■ **Task objective**: Convert the rows between the lines holding "Viewport: 992px width, 491px" and "[x=731, y=519]", inclusive, into a two-column CSV with the headers request and answer, one line for each row. Put each row's text and its answer in a single quoted field, replacing any line breaks with spaces.

■ **Material provided**:
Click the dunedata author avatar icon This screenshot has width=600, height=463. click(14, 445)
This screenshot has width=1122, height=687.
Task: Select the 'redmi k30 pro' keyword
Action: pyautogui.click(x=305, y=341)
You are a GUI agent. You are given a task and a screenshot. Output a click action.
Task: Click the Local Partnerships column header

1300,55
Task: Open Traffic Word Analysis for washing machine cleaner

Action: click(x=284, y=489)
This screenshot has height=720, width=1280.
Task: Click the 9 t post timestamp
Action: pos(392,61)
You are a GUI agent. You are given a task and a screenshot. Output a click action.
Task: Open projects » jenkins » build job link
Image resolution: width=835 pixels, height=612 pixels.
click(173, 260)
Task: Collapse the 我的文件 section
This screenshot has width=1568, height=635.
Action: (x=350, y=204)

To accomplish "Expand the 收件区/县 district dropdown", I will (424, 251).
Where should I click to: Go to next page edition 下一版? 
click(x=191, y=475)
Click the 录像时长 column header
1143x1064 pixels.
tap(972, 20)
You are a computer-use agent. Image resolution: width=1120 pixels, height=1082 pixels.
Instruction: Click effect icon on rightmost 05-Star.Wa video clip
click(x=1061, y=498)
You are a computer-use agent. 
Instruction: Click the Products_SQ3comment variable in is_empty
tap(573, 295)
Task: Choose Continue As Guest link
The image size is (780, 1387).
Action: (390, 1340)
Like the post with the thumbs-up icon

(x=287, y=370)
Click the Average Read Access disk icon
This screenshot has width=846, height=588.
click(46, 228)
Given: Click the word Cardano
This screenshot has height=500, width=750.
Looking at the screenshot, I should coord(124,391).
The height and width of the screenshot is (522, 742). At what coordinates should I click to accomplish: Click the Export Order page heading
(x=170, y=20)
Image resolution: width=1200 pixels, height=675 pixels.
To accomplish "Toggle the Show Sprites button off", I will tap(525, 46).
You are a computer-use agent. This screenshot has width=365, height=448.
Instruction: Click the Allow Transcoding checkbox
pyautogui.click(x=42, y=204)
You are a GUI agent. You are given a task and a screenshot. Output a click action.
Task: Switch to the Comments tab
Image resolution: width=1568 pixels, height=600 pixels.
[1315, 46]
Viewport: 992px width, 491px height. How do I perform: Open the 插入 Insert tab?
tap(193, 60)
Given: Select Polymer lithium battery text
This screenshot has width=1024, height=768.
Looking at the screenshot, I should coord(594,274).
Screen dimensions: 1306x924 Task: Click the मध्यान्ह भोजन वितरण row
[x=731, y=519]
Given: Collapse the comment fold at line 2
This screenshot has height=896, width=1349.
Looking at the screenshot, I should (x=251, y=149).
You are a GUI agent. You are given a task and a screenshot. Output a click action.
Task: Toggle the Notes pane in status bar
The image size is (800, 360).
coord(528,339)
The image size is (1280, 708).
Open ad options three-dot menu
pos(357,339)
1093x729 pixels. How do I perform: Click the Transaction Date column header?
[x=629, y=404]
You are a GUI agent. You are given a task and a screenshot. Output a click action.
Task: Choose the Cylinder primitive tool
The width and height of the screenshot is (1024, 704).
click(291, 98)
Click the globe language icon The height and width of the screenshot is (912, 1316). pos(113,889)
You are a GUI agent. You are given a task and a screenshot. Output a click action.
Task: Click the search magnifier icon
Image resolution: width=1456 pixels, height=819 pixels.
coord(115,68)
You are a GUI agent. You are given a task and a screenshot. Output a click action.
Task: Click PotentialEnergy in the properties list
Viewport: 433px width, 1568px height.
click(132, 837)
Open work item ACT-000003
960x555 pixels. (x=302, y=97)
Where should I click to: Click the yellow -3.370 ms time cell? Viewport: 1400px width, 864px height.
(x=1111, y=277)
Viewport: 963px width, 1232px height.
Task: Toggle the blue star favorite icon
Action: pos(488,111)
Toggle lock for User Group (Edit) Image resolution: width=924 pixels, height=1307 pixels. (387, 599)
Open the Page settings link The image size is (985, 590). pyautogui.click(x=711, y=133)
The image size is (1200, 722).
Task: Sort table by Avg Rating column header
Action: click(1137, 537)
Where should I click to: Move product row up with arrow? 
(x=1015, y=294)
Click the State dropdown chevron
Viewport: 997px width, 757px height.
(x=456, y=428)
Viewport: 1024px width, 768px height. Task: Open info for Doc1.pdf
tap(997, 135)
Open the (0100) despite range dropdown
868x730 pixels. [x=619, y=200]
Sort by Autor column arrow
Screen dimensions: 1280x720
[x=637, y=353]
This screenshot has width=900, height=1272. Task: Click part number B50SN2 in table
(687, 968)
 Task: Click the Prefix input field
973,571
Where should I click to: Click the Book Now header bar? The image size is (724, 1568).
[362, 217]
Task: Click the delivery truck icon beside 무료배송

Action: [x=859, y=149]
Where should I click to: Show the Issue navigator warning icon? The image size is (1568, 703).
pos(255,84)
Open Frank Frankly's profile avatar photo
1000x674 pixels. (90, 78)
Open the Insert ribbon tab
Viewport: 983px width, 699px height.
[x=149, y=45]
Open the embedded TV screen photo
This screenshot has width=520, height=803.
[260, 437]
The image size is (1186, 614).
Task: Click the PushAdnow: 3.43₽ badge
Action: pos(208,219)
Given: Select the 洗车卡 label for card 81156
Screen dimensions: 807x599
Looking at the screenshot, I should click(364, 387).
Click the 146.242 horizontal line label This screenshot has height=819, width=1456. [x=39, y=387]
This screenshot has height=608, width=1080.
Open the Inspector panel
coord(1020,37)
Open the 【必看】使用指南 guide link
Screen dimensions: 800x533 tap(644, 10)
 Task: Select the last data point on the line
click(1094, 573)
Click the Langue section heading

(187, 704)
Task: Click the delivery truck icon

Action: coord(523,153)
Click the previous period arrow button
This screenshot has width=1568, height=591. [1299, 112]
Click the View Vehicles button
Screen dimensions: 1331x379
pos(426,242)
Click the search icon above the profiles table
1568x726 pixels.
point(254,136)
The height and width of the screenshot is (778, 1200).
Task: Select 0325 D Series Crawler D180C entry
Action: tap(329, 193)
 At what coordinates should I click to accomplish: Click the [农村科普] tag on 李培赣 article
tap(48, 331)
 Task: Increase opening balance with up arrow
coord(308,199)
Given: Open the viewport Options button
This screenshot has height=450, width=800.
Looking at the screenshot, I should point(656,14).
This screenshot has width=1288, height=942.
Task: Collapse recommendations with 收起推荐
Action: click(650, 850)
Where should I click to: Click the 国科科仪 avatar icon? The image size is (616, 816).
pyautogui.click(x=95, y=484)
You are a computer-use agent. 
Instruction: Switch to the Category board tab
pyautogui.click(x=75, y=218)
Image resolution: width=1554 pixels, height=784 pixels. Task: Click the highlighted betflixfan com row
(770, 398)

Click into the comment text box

■ **Exercise response**:
request,answer
"Viewport: 992px width, 491px height. How do I perform: Open the 插入 Insert tab?","tap(193, 60)"
"Given: Select Polymer lithium battery text This screenshot has width=1024, height=768.","Looking at the screenshot, I should coord(594,274)."
"Screen dimensions: 1306x924 Task: Click the मध्यान्ह भोजन वितरण row","[x=731, y=519]"